25 PSALM 23, SUGGESTED STUDY QUESTIONS

PSALM 23.   IT’S PROBABLY VERY FAMILIAR TO YOU.  PLEASE READ IT THoUGHTFULLY AGAIN, though.  TRY TO READ IT AS IF YOU’RE HEARING IT FOR THE FIRST TIME.  RAISE THE WINDOWS IN YOUR MIND AND LET FRESH BREEZES BLOW THROUGH.                                                                                                                                                                                          At first, I was going to call this a Q & A (Question and Answer) session, but I’m only asking questions now. . . of myself, and those who choose to join me in a journey.
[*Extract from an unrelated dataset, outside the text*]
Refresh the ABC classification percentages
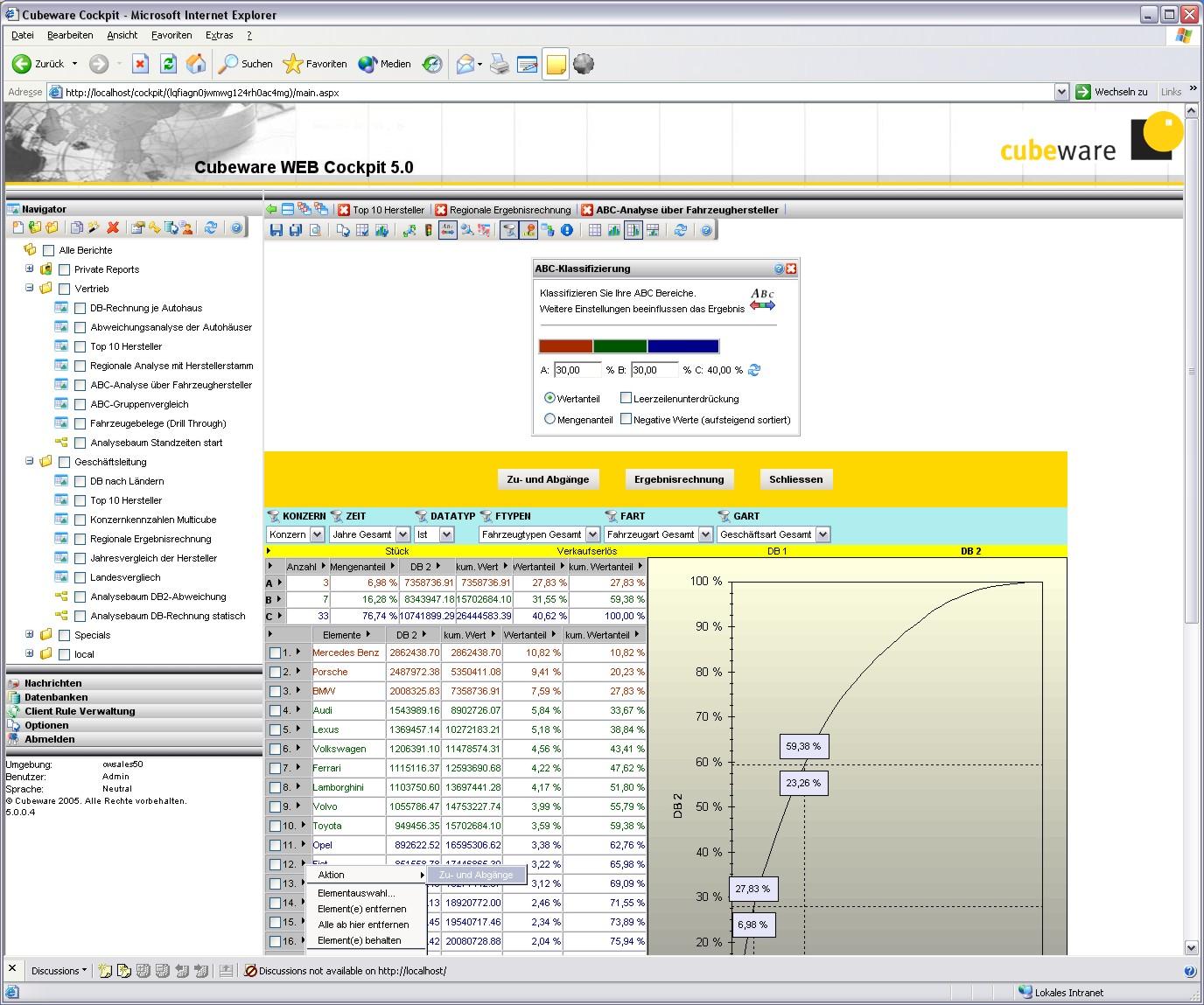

I encourage you to take your time.  No one is pushing you, and just as food takes a while to digest. . . your thoughts may require time to be absorbed.  I know you can get indigestion if you try to eat in a hurry or just eat “junk” food.  I’m not sure what happens if you don’t take time to “digest” your thoughts, but it probably isn’t a good thing.  No hurry.  No pressure. No one’s looking over your shoulder or pressing to cram for a ‘final exam.’  Just THINK and enjoy what you discover. (But you might also warn yourself you may find yourself feeling you can’t keep it to yourself.  Joy has to be expressed!)
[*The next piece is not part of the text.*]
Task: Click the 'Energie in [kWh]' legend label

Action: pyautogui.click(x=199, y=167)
         Lately it’s been a little busier around here than usual.  Hectic, actually.  So I haven’t had a lot of time to write and I don’t want to get “sloppy.”  At the moment, this a long way from being the busiest corner on the internet; but you never know what might catch someone’s attention.  Little sparks have been known to start big fires!  You’ve come here for some reason, and I should not waste your time or mislead you in any way.  If anyone spends time here, it should be worthwhile.   If I waste your time, I’m disappointed in me and have not kept the commitment made to the Lord once this effort was actually launched.

 

         So, not “stalling,” I have been studying, and praying; specifically, about the “SHEPHERD PSALM;”  But have simply lacked the time to compose my thoughts carefully.  I CAN tell you how I’ve been thinking, but will need a bit more time before actually saying what I’m thinking.  Listed here are some of the questions I’m asking myself.  Perhaps you’ll find them helpful in your own study and you’ll add a few of your own.

 

1.    Who do you think composed the “song” (A psalm is a poem or song, you know.)?  If David did it, perhaps while he was a teen-age shepherd, can you imagine how long it took to write it or what inspired him to do it?  It’s considered great literature, even by some who make no claim to faith.  Can you imagine a very young, very uneducated shepherd writing anything so beautiful?  He was on the backside of nowhere.  No Bible to consult, no wise instructors and no access to computers, or networks, or libraries or Discovery Channels. How could he possibly compose someting so simple, and yet so profound?  Especially something that has brought so much comfort for so long to so many people?  Could YOU write something like that?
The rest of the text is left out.